→ **EXERCISE AIM**
Within this material, how many lines include the word "preview"? Answer with a number and nothing more.

→ **SOURCE DATA**

*-*-*

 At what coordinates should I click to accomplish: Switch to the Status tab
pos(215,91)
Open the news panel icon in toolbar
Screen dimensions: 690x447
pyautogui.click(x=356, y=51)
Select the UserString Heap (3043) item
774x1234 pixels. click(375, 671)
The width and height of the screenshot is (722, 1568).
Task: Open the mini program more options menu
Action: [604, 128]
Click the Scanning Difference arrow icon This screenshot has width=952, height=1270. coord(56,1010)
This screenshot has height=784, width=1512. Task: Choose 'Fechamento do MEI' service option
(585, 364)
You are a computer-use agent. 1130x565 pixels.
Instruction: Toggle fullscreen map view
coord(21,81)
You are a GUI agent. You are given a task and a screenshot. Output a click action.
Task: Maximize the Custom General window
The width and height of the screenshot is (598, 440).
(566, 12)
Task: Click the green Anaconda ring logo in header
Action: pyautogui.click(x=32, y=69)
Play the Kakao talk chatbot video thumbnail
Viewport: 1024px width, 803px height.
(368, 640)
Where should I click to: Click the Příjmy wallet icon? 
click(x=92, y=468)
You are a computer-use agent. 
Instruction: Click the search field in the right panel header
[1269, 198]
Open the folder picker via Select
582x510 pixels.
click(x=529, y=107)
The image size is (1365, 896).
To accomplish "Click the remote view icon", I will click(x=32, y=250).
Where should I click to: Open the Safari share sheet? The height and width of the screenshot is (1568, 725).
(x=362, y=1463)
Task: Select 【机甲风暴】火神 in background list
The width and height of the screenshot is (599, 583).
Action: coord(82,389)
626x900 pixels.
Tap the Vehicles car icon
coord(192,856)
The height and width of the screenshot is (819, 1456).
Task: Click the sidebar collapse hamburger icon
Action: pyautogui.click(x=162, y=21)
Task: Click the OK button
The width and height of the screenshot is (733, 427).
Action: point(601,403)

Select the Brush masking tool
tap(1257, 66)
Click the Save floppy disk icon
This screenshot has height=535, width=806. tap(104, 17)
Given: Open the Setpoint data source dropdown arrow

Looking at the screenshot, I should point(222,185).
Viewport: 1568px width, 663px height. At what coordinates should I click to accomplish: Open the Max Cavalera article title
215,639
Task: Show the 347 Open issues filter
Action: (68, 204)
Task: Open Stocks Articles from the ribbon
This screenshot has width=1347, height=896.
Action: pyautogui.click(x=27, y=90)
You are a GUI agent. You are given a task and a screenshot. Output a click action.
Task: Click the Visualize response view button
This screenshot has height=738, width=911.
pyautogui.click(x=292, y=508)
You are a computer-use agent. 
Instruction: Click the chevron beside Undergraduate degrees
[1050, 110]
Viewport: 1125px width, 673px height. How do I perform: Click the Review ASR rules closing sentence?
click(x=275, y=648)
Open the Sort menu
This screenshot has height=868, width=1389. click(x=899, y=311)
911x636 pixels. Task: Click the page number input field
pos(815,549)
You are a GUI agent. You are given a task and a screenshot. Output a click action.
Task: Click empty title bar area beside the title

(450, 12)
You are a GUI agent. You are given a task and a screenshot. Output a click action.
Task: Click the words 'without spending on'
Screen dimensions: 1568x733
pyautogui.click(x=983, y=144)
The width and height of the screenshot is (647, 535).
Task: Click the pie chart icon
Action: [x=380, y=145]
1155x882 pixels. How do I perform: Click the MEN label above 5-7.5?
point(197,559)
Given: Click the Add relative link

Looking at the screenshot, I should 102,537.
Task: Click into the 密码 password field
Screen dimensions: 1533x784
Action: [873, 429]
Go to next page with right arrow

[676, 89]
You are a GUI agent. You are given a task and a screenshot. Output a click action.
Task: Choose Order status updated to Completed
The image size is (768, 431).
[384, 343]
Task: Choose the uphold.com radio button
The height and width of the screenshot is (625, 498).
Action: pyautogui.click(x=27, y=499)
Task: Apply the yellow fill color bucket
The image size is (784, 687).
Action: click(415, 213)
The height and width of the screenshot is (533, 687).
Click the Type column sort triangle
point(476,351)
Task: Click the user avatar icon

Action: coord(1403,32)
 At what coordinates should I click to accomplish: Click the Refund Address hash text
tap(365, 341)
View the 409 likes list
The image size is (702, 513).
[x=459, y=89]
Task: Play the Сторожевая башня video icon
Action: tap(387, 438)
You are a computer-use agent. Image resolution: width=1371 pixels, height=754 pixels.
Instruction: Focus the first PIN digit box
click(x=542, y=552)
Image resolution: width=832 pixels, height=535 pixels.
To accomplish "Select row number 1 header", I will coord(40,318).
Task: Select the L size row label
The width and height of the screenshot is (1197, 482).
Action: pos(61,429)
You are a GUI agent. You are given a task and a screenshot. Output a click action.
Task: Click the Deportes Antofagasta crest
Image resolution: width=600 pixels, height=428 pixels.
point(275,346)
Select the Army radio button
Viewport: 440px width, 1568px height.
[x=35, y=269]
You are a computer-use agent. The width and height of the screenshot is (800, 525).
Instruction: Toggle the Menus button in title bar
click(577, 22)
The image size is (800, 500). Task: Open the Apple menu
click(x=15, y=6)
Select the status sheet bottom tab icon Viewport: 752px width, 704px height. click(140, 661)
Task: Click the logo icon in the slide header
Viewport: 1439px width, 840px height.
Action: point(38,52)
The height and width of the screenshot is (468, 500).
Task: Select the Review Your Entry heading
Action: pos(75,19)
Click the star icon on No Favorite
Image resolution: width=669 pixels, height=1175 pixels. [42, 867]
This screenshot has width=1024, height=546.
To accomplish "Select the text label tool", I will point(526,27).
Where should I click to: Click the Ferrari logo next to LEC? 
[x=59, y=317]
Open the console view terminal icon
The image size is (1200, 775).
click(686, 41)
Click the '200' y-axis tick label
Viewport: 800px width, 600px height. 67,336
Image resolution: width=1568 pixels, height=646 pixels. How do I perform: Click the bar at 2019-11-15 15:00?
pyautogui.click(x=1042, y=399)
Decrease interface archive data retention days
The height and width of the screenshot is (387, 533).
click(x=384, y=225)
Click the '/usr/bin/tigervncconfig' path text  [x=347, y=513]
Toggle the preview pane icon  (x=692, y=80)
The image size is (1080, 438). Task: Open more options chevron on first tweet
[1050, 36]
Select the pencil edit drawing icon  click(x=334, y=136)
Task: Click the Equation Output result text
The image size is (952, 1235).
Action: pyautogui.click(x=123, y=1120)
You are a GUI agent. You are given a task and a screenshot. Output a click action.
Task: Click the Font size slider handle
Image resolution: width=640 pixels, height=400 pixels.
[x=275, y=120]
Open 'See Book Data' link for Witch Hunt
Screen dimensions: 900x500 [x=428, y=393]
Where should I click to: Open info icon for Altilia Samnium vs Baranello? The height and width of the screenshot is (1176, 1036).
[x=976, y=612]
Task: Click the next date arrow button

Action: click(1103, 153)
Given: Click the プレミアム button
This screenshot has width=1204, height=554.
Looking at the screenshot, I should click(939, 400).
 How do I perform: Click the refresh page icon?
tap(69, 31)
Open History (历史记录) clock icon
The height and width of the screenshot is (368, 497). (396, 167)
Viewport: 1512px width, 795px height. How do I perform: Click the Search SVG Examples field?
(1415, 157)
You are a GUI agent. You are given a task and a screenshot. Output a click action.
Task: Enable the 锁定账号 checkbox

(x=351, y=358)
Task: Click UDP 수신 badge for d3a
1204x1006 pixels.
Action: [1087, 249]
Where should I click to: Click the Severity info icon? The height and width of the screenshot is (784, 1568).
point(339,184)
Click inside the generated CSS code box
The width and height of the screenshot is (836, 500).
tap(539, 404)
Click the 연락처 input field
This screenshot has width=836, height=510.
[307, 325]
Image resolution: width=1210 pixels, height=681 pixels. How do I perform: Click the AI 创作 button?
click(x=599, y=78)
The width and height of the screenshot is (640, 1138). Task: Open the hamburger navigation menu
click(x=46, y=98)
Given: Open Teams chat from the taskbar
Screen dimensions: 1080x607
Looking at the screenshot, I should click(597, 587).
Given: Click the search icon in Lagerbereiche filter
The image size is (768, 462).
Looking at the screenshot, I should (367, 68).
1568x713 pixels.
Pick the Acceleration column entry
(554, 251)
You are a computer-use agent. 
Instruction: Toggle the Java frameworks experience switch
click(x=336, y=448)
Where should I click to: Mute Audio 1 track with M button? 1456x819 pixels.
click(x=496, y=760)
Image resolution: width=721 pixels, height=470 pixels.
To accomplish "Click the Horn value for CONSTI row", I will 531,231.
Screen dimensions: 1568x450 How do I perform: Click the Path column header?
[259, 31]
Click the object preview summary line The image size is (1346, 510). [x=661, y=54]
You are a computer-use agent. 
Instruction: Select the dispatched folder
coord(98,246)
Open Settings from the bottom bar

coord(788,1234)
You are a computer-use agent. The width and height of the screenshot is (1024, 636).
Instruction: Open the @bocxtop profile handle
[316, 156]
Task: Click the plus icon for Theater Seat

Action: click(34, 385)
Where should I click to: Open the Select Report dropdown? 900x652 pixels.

*-*-*

→ **PROBLEM SOLUTION**
2